We’ll then add a new callback, a small class that can apply an operation on the model at each batch or at each epoch. You can choose one from the Keras API or code your own. This callback will reduce the learning rate as model performance on the validation set stops improving.

Add the whole Decrease the learning rate when no improvement in performance (Callback) code sample to the code snippet.

Model results#

Click Train.

Note

If you’re running on CPU, it will take some time to complete.
When the training finishes, deploy the model to the Flow.
Create an evaluation recipe from the model, and evaluate on the test data.

In our example, you can see that the model has an accuracy of about 98.25%. Your results will vary from this example.

Troubleshooting#

Can’t reproduce the steps. To reproduce the steps, you’ll need Dataiku version 11.0 or above.

Poor results. When the amount of training data is low, the model can fail to converge, leading to varying model accuracy.

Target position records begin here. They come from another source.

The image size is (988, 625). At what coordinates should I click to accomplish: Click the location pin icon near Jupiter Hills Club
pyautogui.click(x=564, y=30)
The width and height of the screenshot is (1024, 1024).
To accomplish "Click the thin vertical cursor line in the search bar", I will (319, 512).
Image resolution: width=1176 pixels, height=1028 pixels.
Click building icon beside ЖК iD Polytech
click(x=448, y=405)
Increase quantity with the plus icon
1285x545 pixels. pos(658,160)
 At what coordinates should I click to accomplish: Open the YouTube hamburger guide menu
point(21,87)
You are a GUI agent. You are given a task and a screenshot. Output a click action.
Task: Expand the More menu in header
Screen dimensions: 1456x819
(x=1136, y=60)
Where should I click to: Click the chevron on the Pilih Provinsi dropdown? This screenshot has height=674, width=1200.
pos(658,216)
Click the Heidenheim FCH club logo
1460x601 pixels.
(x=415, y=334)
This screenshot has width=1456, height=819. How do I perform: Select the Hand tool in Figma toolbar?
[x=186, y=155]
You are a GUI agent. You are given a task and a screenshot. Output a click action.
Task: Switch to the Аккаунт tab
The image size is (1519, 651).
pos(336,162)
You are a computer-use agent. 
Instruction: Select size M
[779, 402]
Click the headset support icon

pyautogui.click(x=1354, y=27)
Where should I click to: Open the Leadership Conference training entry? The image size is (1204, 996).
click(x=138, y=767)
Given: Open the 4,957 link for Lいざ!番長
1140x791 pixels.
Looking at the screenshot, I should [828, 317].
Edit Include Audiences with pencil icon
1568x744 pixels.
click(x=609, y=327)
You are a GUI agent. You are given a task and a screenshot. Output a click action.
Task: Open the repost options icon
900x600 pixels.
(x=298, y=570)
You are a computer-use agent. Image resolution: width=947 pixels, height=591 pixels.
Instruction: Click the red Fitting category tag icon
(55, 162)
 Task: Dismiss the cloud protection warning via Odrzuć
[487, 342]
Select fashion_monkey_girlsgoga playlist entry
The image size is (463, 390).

Training is slow. The training/scoring of Keras models can be run on either a CPU, or one or more GPUs. Training on GPUs is usually much faster, especially when images are involved. When running on a CPU, try a class rebalance sampling method, setting the number of records to 2000 or less in the Train / Test Set step of the Design.

Code environment errors. Code environment errors. Ensure the runtime environment setting in the model design is set to your deep learning code environment.

Wrap up#

See the Dataiku reference documentation on deep learning.